The strix b450i that you are using in your system got a premium of 40 € over my strix b350i from the same merchant. And the only thing that your board got over mine is one HDMI port, and and a last effort support for zen 3. That's way less than the differences between B550 and b450 itx boards. (And that was in january 2018, back when they weren't even competing with b450 that would launch in march)








I wasn't really making a direct comparison with the asus board. I mentionned the ASUS because their B550 are going to be insanely expensive probably around 300 €. Rog strix and Aorus are both premium brand, but asus had a slight lead in the itx segment because of their second m.2 slot on all their itx board, and the I/o used to be more rich. Gigabyte stepped up their game with b550, they got 2 m.2 slots as well, a backplate that the new strix won't have, and their I/O is more rich than the strix b550. That aorus board only "lose" because the strix b550 got 8 phases and a usb-c front panel connector.

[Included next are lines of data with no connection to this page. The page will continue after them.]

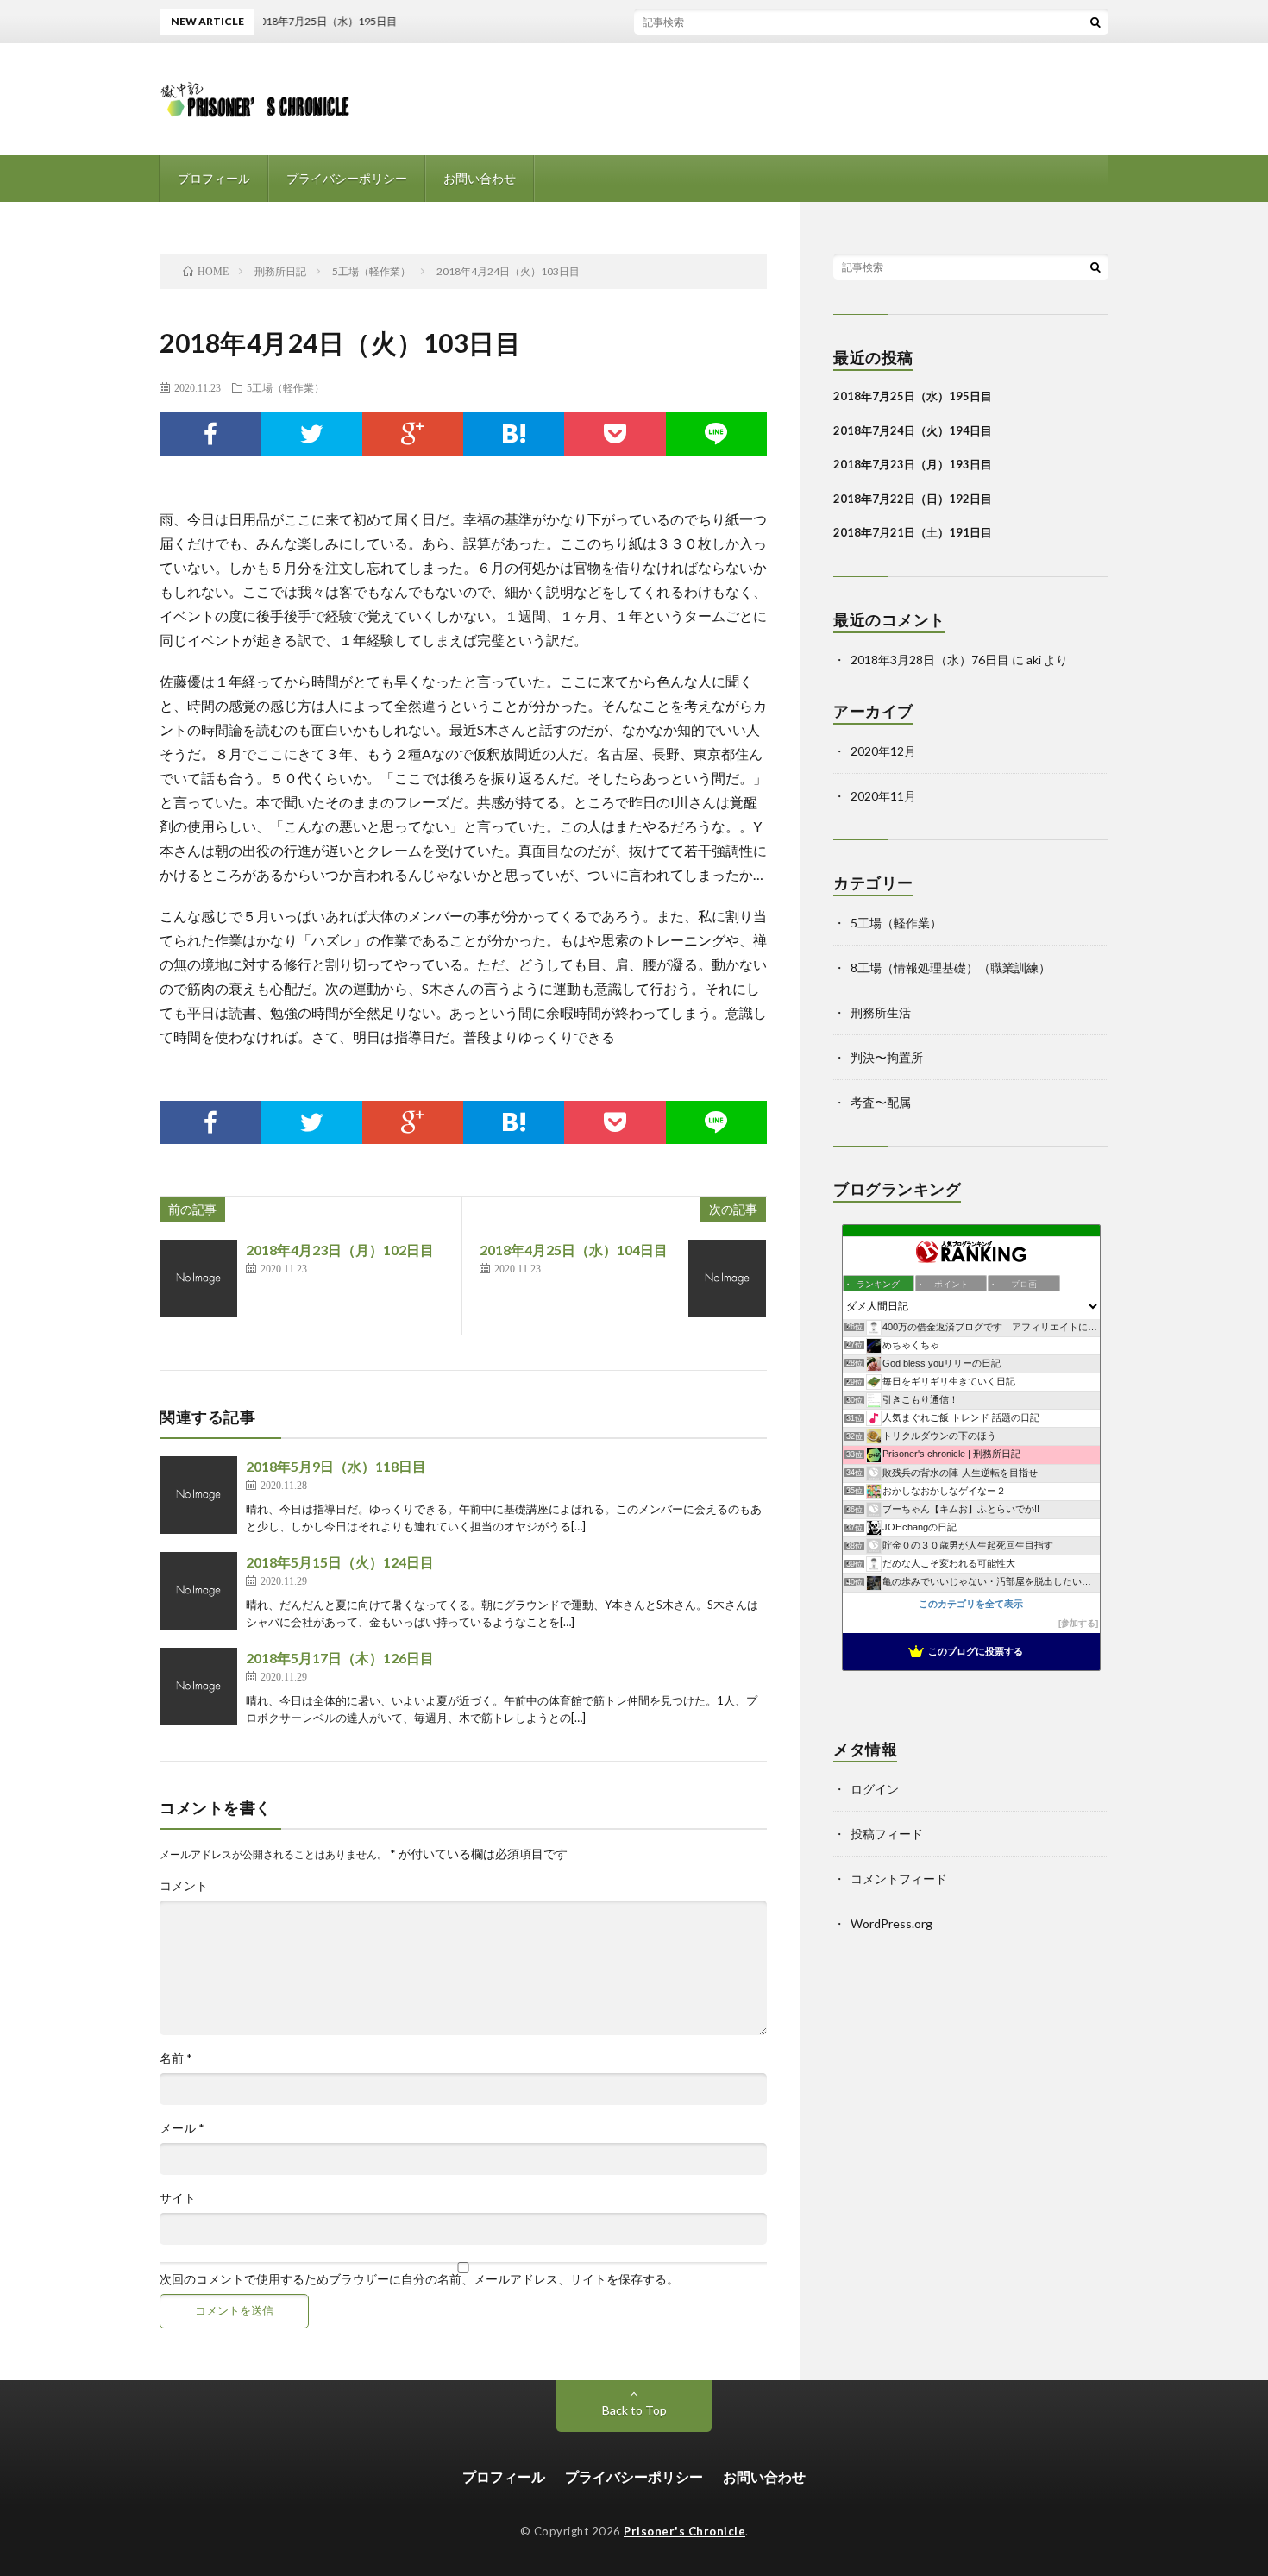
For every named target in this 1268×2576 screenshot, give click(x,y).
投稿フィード (887, 1833)
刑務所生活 (881, 1012)
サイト (178, 2198)
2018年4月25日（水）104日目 (574, 1249)
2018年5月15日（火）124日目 (340, 1562)
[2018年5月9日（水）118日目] (198, 1495)
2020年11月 (883, 796)
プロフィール (214, 178)
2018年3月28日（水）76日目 (930, 659)
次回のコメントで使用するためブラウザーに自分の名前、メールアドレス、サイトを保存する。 (419, 2279)
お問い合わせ (479, 178)
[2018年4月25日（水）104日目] (727, 1278)
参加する (1078, 1623)
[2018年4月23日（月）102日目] (198, 1278)
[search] (1095, 22)
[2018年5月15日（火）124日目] (198, 1591)
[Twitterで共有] (311, 434)
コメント (184, 1886)
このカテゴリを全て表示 (971, 1604)
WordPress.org (891, 1923)
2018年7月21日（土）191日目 (912, 532)
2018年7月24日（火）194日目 (912, 430)
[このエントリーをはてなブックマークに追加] (513, 434)
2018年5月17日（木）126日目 (340, 1657)
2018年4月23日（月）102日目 (340, 1249)
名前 (176, 2058)
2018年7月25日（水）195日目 (912, 396)
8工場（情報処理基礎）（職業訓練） (951, 967)
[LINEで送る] (716, 434)
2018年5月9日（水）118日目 (336, 1466)
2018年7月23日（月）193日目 (912, 464)
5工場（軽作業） (285, 387)
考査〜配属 (881, 1102)
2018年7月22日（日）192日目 (912, 499)
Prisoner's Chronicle (684, 2531)
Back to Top (634, 2410)
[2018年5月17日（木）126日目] (198, 1686)
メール (182, 2128)
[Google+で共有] (412, 434)
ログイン (875, 1788)
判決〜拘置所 (887, 1057)
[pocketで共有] (614, 434)
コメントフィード (899, 1878)
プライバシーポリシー (346, 178)
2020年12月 (883, 751)
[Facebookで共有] (210, 434)
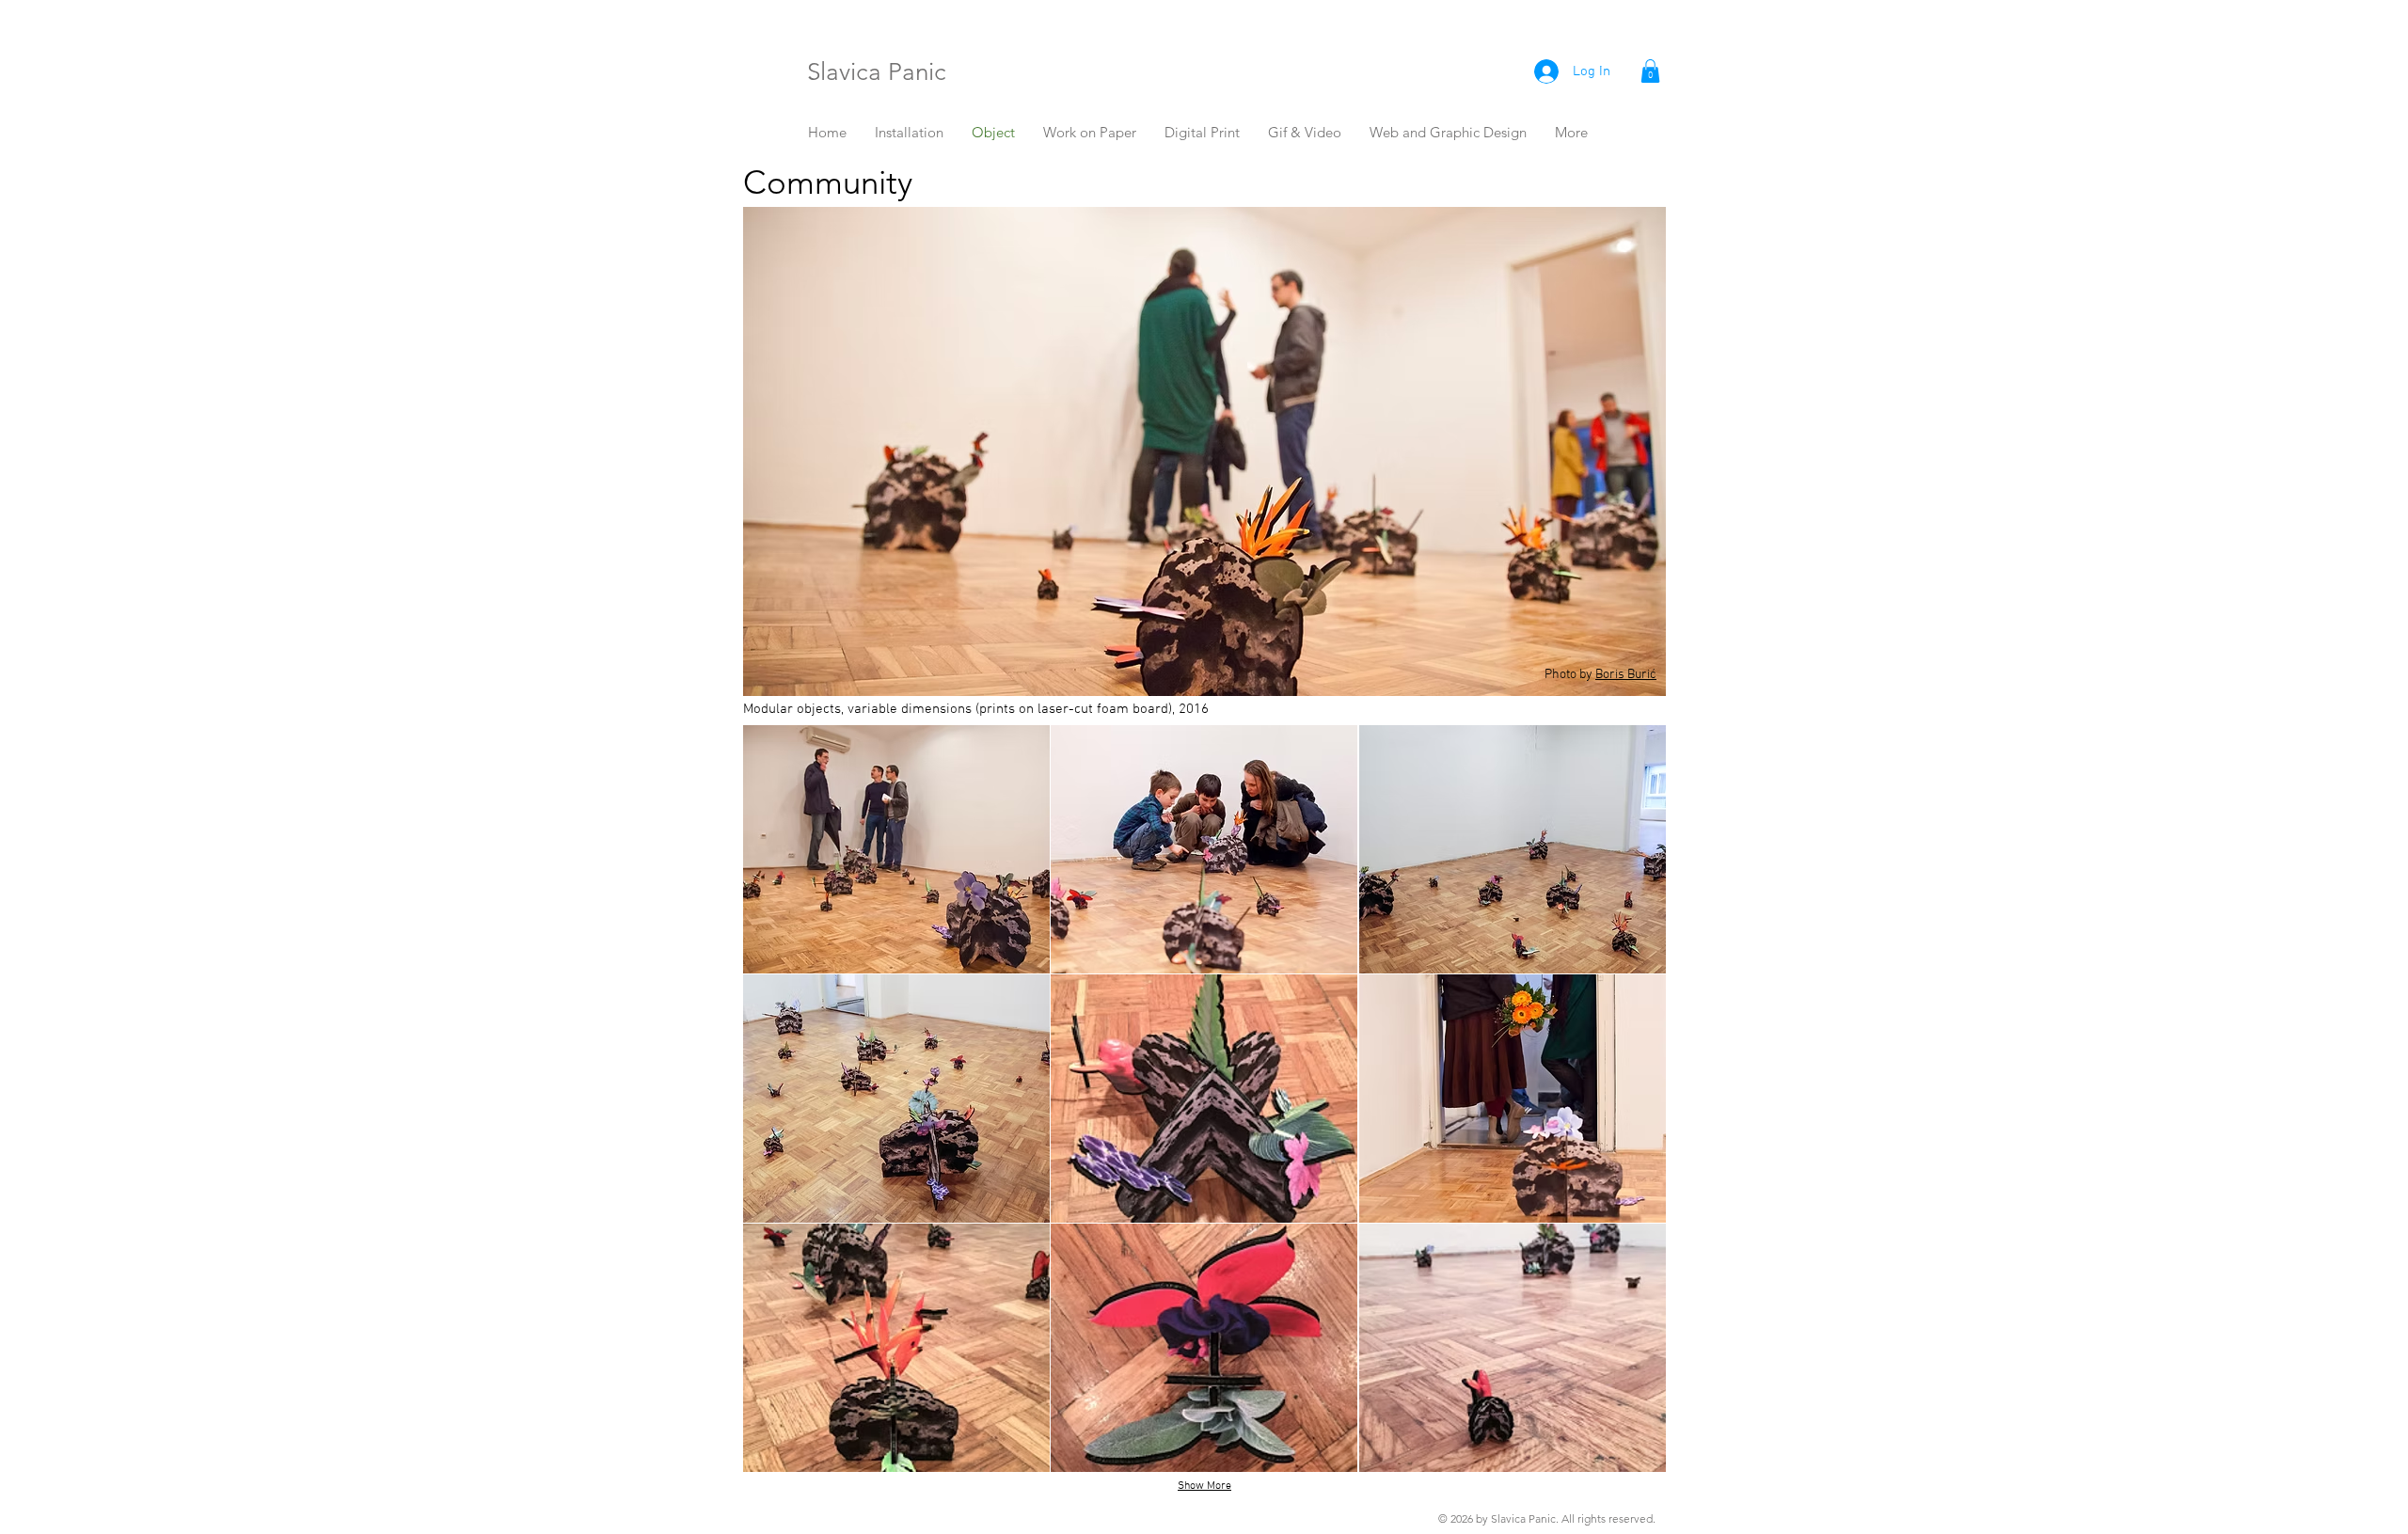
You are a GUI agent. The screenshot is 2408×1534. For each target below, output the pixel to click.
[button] (1650, 71)
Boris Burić (1625, 675)
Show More (1204, 1486)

The asrock board at 169€ is at what you would have considered a decent price, but it's arguably worse than the old b450 from asrock (besides the pcie 4.0) while being roughly 30€ more expensive, and it doesn't bear the name fatality or phantom gaming, so it's not even the same segment, the true replacement is going to be above 200€ as well. Asrock never had such a low end Bxx itx board before, They added a new segment just for this gen.








My point was to show that there is a general increase in price, that gigabyte isn't alone, and even when a board is sold at a "fair" price, there is a lot of compromise being made.

You could argue that those boards are not priced compared to the old b450, but rather their X570 options. Because the latter was so expensive, the former had to follow the trend. And compared to x570, well it's hard to find a reason to get a x570 board anymore, unless you actually need all those pcie lanes.


----------



## Win_Wiz (Sep 14, 2020)

I purchased this board mainly because I like ITX (more room for watercooling in my E-ATX case) and prefer boards with only 2 dimm slots.
But I'm having a hard time matching the memory OC from my old and cheap Asrock ab350 fatality ITX board.
DRAM voltage regulation seems weird. When I set 1.45V in the bios, I get 1.5V -Voltage seem to increase under load.
Attached screenshot from HWinfo64 while running HCI memory test. Is this normal or is something wrong with my board? The BIOS have LLC for CPU and SOC but I can't find LLC for DRAM voltage...


----------



## mgutt (Oct 25, 2020)

9W in Idle incl GPU?!


----------



## BluesFanUK (Nov 22, 2020)

Quick question - what's the situation with the m.2/SATA ports - Can you have spinning rust drives connected and one m.2 (either top/bottom)?

I'm sure I read somewhere on the ATX version of this board that the m.2 slot at the bottom also has to be NVME, which makes zero sense.


----------